Parliament has announced it has to wait until the Constitutional Court has confirmed the Western Cape High Court's landmark judgment on private dagga use before it can make any changes to the law, notes a News24 report. ‘If the two laws mentioned (the Drug Trafficking Act and the Medicines Control Act) have been found to be unconstitutional, then the Constitutional Court would have to confirm the judgment before Parliament can act,’ a spokesperson said.
Parents who lose a foetus younger than 26 weeks do not have the right to bury or cremate the remains – but that could change. A Pretoria News says the remains are regarded as medical waste and accordingly disposed of by a hospital.

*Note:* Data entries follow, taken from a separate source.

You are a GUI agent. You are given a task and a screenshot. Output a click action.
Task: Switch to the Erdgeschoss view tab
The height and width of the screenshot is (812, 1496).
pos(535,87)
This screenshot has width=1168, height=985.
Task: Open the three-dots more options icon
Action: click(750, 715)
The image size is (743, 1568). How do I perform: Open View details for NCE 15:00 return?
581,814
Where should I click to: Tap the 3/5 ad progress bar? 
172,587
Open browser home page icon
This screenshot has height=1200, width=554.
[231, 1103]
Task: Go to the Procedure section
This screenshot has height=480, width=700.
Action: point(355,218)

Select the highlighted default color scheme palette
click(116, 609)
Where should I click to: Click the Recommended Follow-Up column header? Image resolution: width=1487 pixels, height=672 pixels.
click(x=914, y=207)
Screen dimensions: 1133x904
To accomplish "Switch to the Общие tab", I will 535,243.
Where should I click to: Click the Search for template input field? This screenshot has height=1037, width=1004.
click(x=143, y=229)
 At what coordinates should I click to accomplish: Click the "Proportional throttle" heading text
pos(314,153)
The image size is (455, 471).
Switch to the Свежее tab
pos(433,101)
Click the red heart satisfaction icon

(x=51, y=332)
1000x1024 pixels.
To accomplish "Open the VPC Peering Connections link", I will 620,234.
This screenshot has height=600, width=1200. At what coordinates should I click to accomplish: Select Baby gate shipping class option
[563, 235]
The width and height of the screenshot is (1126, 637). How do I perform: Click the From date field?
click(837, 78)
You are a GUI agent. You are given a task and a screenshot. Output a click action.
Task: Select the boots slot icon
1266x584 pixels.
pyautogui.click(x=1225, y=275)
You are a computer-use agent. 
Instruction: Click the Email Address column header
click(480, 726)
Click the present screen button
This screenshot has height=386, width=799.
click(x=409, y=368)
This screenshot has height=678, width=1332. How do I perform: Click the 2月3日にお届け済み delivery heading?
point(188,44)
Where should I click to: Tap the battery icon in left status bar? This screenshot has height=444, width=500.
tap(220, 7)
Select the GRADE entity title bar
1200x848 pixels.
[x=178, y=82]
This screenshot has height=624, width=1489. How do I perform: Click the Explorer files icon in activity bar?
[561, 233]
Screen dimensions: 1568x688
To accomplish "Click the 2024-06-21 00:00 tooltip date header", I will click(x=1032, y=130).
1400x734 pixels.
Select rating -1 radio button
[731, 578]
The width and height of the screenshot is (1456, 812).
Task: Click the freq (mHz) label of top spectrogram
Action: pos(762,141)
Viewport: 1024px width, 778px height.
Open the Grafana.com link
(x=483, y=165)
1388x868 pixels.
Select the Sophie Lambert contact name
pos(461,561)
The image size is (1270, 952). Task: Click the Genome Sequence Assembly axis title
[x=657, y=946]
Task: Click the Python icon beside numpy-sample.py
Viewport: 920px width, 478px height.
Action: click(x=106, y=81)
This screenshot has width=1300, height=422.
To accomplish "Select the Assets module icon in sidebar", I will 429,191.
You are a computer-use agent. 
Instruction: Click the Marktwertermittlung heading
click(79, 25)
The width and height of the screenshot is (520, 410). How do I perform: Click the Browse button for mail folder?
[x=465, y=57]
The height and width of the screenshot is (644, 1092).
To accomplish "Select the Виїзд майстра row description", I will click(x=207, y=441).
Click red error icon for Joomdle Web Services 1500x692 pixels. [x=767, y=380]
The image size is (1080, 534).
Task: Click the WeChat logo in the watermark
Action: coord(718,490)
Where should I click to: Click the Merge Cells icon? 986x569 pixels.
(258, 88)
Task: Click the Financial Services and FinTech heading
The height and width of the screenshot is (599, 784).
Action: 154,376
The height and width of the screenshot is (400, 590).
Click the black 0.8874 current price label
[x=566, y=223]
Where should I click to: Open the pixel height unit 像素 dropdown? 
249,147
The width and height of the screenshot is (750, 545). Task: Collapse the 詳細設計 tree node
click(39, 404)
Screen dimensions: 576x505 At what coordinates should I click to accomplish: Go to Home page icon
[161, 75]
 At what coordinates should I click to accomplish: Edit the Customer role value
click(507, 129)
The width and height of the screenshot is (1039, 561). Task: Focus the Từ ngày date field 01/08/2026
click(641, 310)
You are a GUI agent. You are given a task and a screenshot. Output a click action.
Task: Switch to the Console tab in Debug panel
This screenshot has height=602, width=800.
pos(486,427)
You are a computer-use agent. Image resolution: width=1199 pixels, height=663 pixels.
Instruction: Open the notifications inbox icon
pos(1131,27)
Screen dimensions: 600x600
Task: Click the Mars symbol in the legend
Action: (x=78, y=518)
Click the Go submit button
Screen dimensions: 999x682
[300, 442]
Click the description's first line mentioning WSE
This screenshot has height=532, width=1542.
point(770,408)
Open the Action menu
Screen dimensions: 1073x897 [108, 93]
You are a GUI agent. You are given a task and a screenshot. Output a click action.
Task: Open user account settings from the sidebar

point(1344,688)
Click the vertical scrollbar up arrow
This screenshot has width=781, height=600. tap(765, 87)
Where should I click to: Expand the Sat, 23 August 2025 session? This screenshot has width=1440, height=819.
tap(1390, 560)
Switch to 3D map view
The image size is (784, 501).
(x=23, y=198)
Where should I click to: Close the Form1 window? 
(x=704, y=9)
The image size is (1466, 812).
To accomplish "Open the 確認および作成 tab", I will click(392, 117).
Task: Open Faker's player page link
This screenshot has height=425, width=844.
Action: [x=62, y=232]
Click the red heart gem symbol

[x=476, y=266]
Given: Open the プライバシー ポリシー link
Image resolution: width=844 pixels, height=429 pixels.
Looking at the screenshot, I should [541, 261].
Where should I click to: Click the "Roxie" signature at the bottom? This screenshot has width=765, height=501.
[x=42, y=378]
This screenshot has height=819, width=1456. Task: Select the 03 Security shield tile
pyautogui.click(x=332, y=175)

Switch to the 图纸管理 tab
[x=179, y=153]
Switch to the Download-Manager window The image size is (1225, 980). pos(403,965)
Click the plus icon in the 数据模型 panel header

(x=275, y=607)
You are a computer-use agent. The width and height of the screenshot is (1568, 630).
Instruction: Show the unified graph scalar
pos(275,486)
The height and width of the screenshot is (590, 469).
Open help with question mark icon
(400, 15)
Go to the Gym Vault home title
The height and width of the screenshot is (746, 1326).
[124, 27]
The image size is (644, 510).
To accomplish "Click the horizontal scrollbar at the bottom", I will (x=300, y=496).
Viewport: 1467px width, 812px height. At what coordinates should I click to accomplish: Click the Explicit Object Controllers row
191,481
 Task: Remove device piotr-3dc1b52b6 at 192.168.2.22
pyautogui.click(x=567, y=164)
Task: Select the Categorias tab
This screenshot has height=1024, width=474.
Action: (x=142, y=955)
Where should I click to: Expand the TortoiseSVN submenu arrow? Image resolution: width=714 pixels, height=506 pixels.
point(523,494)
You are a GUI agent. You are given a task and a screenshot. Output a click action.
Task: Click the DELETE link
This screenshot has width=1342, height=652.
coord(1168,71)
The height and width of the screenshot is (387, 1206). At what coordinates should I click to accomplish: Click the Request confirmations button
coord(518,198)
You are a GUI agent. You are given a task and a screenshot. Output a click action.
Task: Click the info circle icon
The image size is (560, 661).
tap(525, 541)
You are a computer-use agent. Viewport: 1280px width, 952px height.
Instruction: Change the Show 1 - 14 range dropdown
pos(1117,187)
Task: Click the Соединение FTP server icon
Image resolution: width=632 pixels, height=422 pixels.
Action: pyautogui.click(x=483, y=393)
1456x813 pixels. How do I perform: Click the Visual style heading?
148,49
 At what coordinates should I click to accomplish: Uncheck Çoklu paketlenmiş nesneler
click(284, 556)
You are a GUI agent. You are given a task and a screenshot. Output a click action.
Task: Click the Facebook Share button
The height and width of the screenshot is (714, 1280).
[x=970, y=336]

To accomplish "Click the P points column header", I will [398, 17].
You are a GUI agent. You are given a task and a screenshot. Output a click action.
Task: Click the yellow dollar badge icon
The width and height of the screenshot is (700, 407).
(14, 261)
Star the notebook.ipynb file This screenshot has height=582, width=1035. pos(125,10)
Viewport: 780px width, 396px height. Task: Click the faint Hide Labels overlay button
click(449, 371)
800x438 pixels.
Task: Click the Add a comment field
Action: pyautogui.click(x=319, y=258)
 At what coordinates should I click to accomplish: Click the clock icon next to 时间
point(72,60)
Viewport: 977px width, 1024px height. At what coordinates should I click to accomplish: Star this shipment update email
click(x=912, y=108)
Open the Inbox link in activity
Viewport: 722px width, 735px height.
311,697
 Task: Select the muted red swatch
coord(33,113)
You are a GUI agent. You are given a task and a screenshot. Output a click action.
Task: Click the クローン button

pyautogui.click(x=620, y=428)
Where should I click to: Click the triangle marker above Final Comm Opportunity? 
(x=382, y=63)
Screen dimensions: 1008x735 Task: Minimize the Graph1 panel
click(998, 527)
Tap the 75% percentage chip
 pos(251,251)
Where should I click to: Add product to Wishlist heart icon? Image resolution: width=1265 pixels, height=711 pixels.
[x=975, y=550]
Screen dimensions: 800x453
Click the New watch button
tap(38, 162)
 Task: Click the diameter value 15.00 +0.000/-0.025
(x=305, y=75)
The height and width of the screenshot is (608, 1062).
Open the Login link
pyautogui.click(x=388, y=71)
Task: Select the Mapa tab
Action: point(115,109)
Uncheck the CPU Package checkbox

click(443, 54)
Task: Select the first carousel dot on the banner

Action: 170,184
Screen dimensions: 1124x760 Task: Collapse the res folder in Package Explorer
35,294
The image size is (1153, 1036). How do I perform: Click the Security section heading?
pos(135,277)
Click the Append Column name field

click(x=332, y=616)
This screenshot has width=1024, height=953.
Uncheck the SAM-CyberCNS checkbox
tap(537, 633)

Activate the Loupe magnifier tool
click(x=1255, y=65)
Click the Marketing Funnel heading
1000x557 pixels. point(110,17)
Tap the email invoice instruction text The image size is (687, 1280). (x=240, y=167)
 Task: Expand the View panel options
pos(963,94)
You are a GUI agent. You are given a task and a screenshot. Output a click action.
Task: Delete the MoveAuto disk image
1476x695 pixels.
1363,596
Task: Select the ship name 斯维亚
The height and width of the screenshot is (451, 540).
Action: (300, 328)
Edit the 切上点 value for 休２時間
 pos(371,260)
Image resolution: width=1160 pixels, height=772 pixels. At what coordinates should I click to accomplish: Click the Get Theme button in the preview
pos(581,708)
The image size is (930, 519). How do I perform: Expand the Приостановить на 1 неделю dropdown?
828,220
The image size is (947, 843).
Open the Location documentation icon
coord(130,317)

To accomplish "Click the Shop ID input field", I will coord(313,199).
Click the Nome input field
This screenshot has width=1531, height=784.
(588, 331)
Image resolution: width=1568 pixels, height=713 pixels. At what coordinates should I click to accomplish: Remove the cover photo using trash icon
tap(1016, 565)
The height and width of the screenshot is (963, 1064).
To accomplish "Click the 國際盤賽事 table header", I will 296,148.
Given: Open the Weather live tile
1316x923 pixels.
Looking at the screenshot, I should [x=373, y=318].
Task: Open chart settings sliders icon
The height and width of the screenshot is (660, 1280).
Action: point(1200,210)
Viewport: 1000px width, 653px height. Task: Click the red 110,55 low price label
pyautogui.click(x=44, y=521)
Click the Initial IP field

However, the question on what should to happen to the remains of a foetus due to pregnancy loss at 26 weeks or earlier is now due to form the subject of a legal battle.
While marijuana support groups have welcomed the green light given by the government for the manufacture of cannabis for medicinal use, they have criticised the proposed guidelines attached to its usage. A Cape Argus report says the suggested framework would allow cannabis for medicinal purposes, but under strict regulations.
The sheriff has seized several cars belonging to the Eastern Cape Health Department, which owes a woman almost R17m in damages for medical negligence, says a Daily Dispatch report. The department yesterday vowed it would – by the end of this week – settle the outstanding amount to the mother whose child suffers from severe cerebral palsy due to medical negligence on the part of department officials.
The SCA incorrectly interpreted the Medical Schemes Act when it concluded that funds in a personal medical savings account could not be treated as both an asset and trust property of a member, Genesis Medical Scheme’s Advocate Schalk Burger told the Constitutional Court yesterday.